With the Brexit transition period coming to an end, the EU and UK signed the Trade and Cooperation Agreement (TCA) on 24 December 2020. Perhaps a harbinger of more restrictive treaties to follow, the TCA has excluded some commonly seen substantive standards of protection on fair and equitable treatment and expropriation. Instead, in a manner reminiscent of the WTO agreements, the TCA contains more limited clauses on market access, national treatment, and most-favoured nation treatment. The more restrictive approach also permeates the provisions on dispute settlement: there is no ISDS mechanism in the TCA that instead only recognises State-to-State arbitration. The balance struck by the TCA is perhaps unsurprising when one considers the profile of the Contracting States that somewhat lessens the impetus for more robust investor protections.

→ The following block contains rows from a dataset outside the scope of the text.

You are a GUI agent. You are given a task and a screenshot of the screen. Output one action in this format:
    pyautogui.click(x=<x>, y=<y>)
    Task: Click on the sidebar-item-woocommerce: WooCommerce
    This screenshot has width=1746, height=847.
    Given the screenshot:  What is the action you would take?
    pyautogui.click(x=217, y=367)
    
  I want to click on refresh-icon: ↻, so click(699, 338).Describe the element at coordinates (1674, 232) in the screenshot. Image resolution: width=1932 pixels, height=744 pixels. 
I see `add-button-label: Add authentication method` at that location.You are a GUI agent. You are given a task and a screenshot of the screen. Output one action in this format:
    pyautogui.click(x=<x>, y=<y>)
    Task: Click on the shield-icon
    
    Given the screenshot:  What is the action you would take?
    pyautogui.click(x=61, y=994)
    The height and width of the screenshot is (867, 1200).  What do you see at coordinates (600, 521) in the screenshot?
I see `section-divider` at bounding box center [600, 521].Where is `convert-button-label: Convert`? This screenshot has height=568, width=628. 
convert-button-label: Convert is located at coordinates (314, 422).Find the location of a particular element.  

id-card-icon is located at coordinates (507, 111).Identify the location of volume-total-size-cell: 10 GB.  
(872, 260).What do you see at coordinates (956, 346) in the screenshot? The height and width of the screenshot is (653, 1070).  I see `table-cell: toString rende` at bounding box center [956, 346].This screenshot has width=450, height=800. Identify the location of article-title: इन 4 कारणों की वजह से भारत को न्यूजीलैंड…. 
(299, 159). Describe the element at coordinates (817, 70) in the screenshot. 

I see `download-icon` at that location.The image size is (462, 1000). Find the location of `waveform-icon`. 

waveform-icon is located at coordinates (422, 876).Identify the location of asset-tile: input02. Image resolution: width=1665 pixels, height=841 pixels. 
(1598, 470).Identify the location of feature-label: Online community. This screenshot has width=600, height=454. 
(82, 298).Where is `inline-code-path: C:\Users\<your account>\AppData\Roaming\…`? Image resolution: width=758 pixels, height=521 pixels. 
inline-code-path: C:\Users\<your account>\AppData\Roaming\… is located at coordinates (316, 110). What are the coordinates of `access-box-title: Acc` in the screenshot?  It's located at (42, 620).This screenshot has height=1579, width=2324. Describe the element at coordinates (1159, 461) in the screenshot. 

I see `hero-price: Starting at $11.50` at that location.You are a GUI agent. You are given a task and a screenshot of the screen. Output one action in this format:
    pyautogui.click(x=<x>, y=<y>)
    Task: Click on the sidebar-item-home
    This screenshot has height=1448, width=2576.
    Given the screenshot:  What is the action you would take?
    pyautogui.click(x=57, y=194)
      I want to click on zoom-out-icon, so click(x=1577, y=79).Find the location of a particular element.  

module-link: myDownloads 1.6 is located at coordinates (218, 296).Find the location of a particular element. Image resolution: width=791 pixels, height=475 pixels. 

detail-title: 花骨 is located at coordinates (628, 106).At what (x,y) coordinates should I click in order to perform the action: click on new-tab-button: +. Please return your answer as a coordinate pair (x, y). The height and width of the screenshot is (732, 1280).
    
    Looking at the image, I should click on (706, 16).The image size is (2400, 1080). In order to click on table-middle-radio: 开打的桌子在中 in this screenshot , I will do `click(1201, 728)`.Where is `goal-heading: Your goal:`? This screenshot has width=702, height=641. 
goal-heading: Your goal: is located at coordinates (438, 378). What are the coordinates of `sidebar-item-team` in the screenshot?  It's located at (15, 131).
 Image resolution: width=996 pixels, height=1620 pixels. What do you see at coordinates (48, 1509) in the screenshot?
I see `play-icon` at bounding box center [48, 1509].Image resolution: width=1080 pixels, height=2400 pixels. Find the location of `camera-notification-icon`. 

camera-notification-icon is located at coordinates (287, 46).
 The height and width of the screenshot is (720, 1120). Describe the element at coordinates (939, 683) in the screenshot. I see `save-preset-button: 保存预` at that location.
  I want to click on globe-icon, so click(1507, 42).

Project finance as a protected investment
In a landmark ICSID decision, the Tribunal in Portigon AG v Kingdom of Spain (ICSID Case No ARB/17/15) held that project finance qualified as an investment protected under the ICSID Convention and the Energy Charter Treaty. The decision has opened the door for direct claims by project finance lenders, which may well increase claims faced by States given the number of foreign investment driven deals that are funded by project finance arrangements, notably in the infrastructure space.
Investor protections and State rights
While investment arbitration as a whole continues to recalibrate to find the optimal balance between investor protections and State rights, the commencement of new claims appears inevitable. A number events across sectors and geographies appear poised to trigger fresh arbitrations. Measures adopted by a number of States in response to COVID-19 have already prompting investors to threaten claims, including Chile’s measures affecting a concession at the Santiago International Airport, Peru’s suspension of toll fees, and an increase in sovereign debt defaults. Energy sector reforms in countries such as Mexico, France and Ukraine could also percolate to investment claims.
The increased and concerted efforts by States to regulate and, in some cases, crack down on technology companies is another area that is ripe for dispute. These include the measures by Australia against Google and Facebook on revenue sharing arrangements with local media companies, the ban on Twitter in Nigeria and the ban on Chinese apps in India following border clashes between those two States in mid-2020. These measures are founded on varied concerns of market-dominance, national security and public interest, although some measures are more facially legitimate than others.